Archive for the ‘Active Learning’ Category

Active learning, almost black magic

Tuesday, October 22nd, 2013

Active learning, almost black magic by Lars Marius Garshol.

From the post:

I’ve written Duke, an engine for figuring out which records represent the same thing. It works fine, but people find it difficult to configure correctly, which is not so strange. Getting the configurations right requires estimating probabilities and choosing between comparators like Levenshtein, Jaro-Winkler, and Dice coefficient. Can we get the computer to do something people cannot? It sounds like black magic, but it’s actually pretty simple.

I implemented a genetic algorithm that can set up a good configuration automatically. The genetic algorithm works by making lots of configurations, then removing the worst and making more of the best. The configurations that are kept are tweaked randomly, and the process is repeated over and over again. It’s dead simple, but it works fine. The problem is: how is the algorithm to know which configurations are the best? The obvious solution is to have test data that tells you which records should be linked, and which ones should not be linked.

But that leaves us with a bootstrapping problem. If you can create a set of test data big enough for this to work, and find all the correct links in that set, then you’re fine. But how do you find all the links? You can use Duke, but if you can set up Duke well enough to do that you don’t need the genetic algorithm. Can you do it in other ways? Maybe, but that’s hard work, quite possibly harder than just battling through the difficulties and creating a configuration.

So, what to do? For a year or so I was stuck here. I had something that worked, but it wasn’t really useful to anyone.

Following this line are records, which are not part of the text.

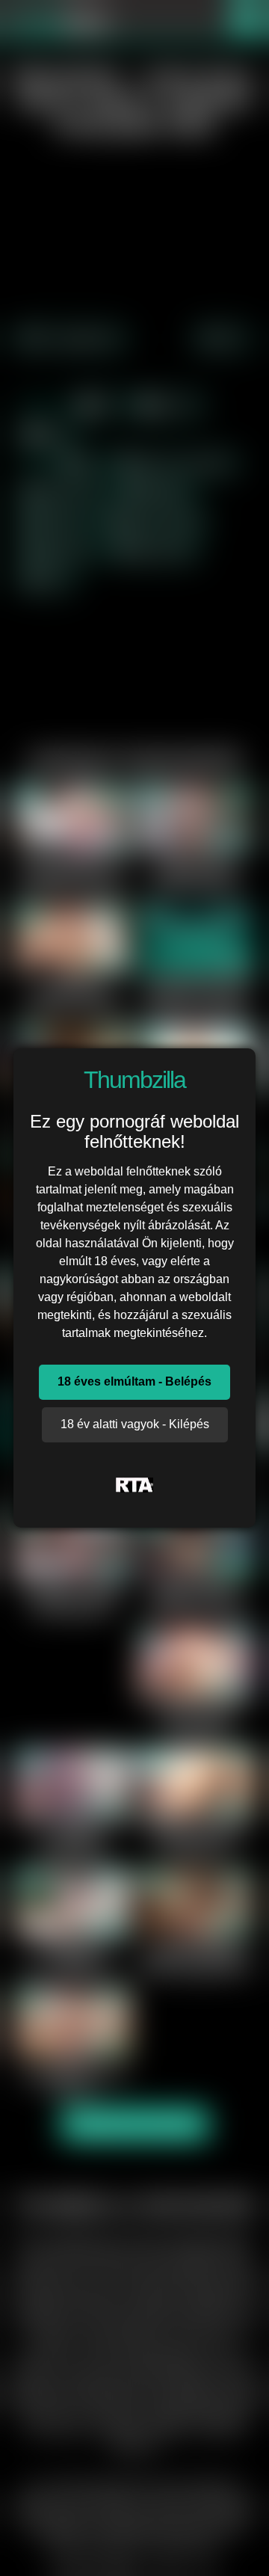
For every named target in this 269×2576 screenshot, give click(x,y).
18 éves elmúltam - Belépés (134, 1381)
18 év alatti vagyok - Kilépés (135, 1424)
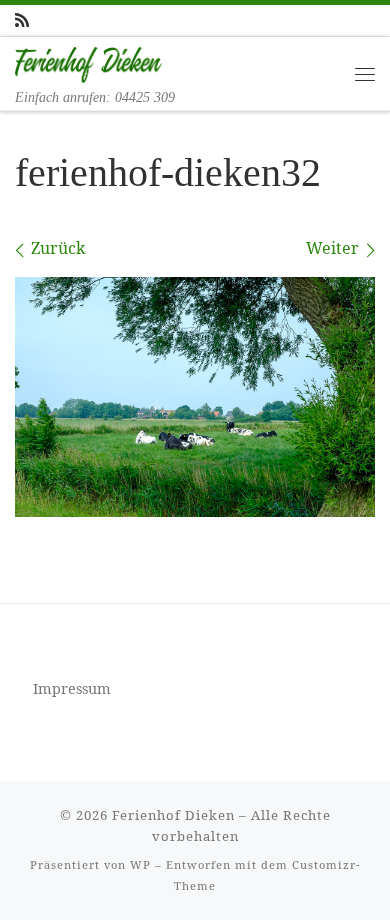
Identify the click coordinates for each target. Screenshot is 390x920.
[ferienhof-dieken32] (195, 397)
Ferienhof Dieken (173, 815)
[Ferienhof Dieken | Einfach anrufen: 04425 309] (88, 63)
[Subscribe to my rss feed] (22, 20)
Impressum (72, 688)
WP (140, 864)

Then I came across a paper where Axel Ngonga described how to solve this problem with active learning. Basically, the idea is to pick some record pairs that perhaps should be linked, and ask the user whether they should be linked or not. There’s an enormous number of pairs we could ask the user about, but most of these pairs provide very little information. The trick is to select those pairs which teach the algorithm the most.

This great stuff.

Particularly since I have a training problem that lacks a training set. 😉

Looking forward to trying this on “real-world problems” as Lars says.

DUALIST: Utility for Active Learning with Instances and Semantic Terms

Wednesday, April 18th, 2012

DUALIST: Utility for Active Learning with Instances and Semantic Terms

From the webpage:

DUALIST is an interactive machine learning system for quickly building classifiers for text processing tasks. It does so by asking “questions” of a human “teacher” in the form of both data instances (e.g., text documents) and features (e.g., words or phrases). It uses active learning and semi-supervised learning to build text-based classifiers at interactive speed.

(video demo omitted)

The goals of this project are threefold:

  1. A practical tool to facilitate annotation/learning in text analysis projects.
  2. A framework to facilitate research in interactive and multi-modal active learning. This includes enabling actual user experiments with the GUI (as opposed to simulated experiments, which are pervasive in the literature but sometimes inconclusive for use in practice) and exploring HCI issues, as well as supporting new dual supervision algorithms which are fast enough to be interactive, accurate enough to be useful, and might make more appropriate modeling assumptions than multinomial naive Bayes (the current underlying model).
  3. A starting point for more sophisticated interactive learning scenarios that combine multiple “beyond supervised learning” strategies. See the proceedings of the recent ICML 2011 workshop on this topic.

This could be quite useful for authoring a topic map across a corpus of materials. With interactive recognition of occurrences of subjects, etc.

Sponsored in part by the folks at DARPA. Unlike Al Gore, they did build the Internet.

Will the Circle Be Unbroken? Interactive Annotation!

Wednesday, February 29th, 2012

I have to agree with Bob Carpenter, the title is a bit much:

Closing the Loop: Fast, Interactive Semi-Supervised Annotation with Queries on Features and Instances

From the post:

Whew, that was a long title. Luckily, the paper’s worth it:

Settles, Burr. 2011. Closing the Loop: Fast, Interactive Semi-Supervised Annotation With Queries on Features and Instances. EMNLP.

It’s a paper that shows you how to use active learning to build reasonably high-performance classifier with only minutes of user effort. Very cool and right up our alley here at LingPipe.

Both the paper and Bob’s review merit close reading.

Active learning: far from solved

Wednesday, October 12th, 2011

Active learning: far from solved

From the post:

As Daniel Hsu and John Langford pointed out recently, there has been a lot of recent progress in active learning. This is to the point where I might actually be tempted to suggest some of these algorithms to people to use in practice, for instance the one John has that learns faster than supervised learning because it’s very careful about what work it performs. That is, in particular, I might suggest that people try it out instead of the usual query-by-uncertainty (QBU) or query-by-committee (QBC). This post is a brief overview of what I understand of the state of the art in active learning (paragraphs 2 and 3) and then a discussion of why I think (a) researchers don’t tend to make much use of active learning and (b) why the problem is far from solved. (a will lead to b.)

This is a deeply interesting article that could give rise to mini and major projects. I particularly like his point about not throwing away training data. No, you have to read the post for yourself. It’s not that long.